This is the dwarf irregular galaxy know as UGC 5692 or DDO 82, it is located about 13-million light-years from Earth and can be found in the constellation Ursa Major.
Whereas large majestic galaxies, containing hundreds of billions of stars, are an awesome thing to look at, in the grand scheme of things, most of the galaxies in the universe are dwarf galaxies, which in contrast, contain a few million to tens of millions of stars. DDO 82, in particular, is classified as a dwarf irregular galaxy because it doesn’t have the really clear, defined structure seen in galaxies like ours. Most of the time, gravitational interactions with other galaxies throughout the history of these dwarfs disturb the galaxy enough to give it the disordered appearance likened to vapor. Even then, there is order.
Again, in the case of DDO 82, astronomers say this galaxy has one spiral arm.

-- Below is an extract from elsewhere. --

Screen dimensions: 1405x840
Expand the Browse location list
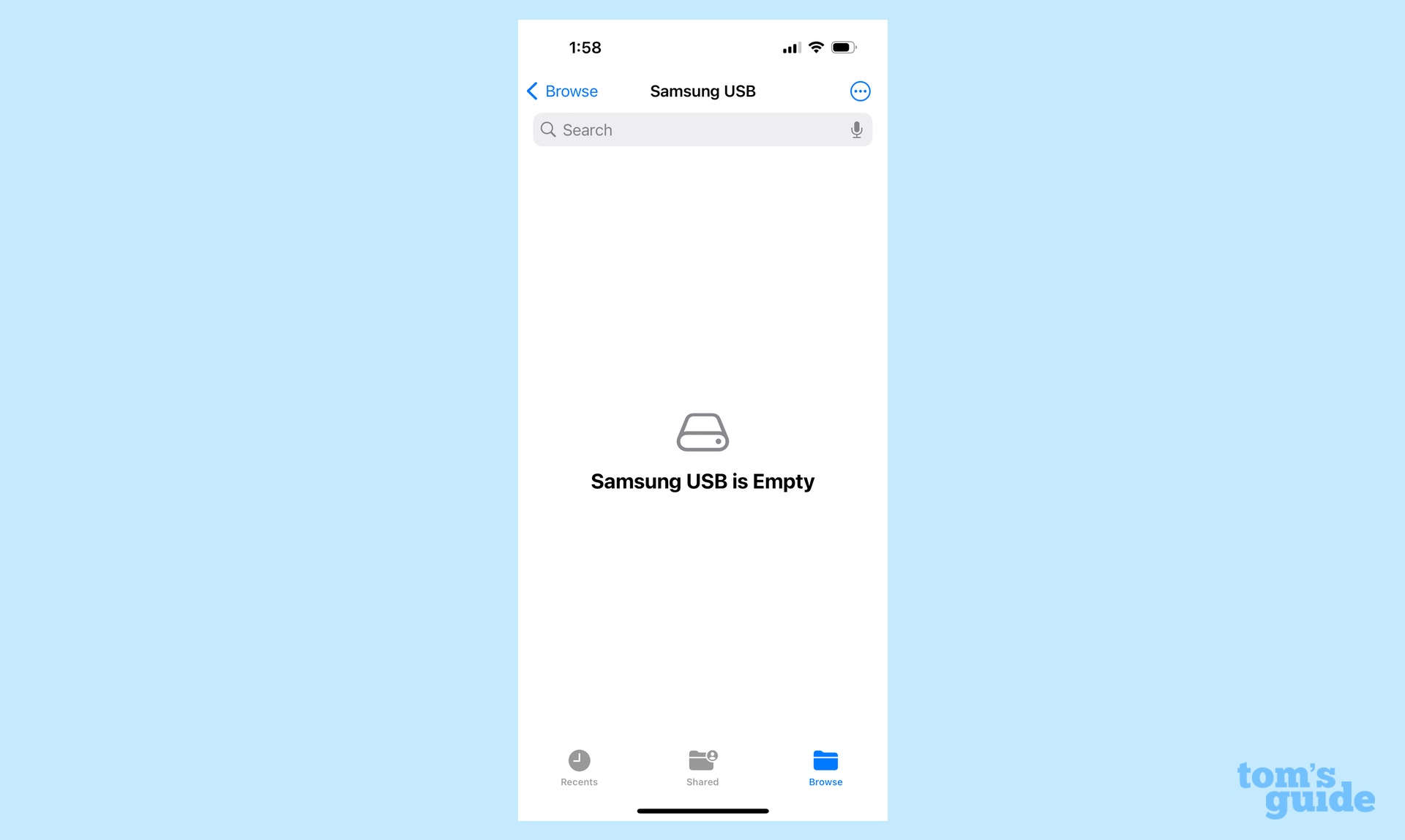click(x=562, y=91)
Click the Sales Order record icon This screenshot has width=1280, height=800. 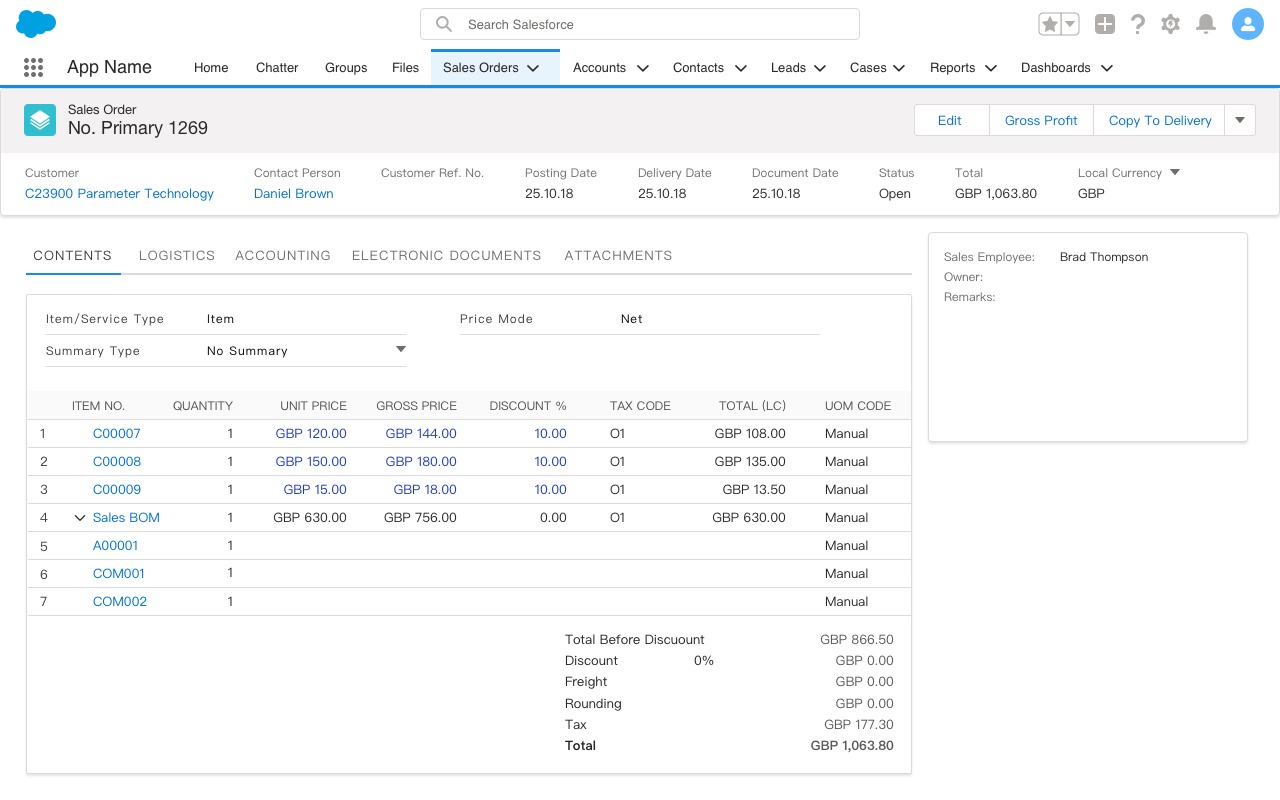click(39, 119)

In all honesty, I’ve been looking at this, and others, for the last half-hour and I don’t see it (I have several possible spiral arms, but that might just be my mind playing tricks on me). Take a close look at the picture and let me know if you see it. Either way, DDO 82 is also classified as an “Sm galaxy” or a Magellanic spiral galaxy – this galaxy class gets its name from the Large Magellanic Cloud, one of the satellite galaxies of the Milky Way.
There are several of the Milky Way’s stars in the foreground of the image; these stars are easily visible because they are the large round shapes accompanied with a starring effect caused by Hubble. In addition, I count at least a hundred definable galaxies in the background that are much more distant than DDO 82.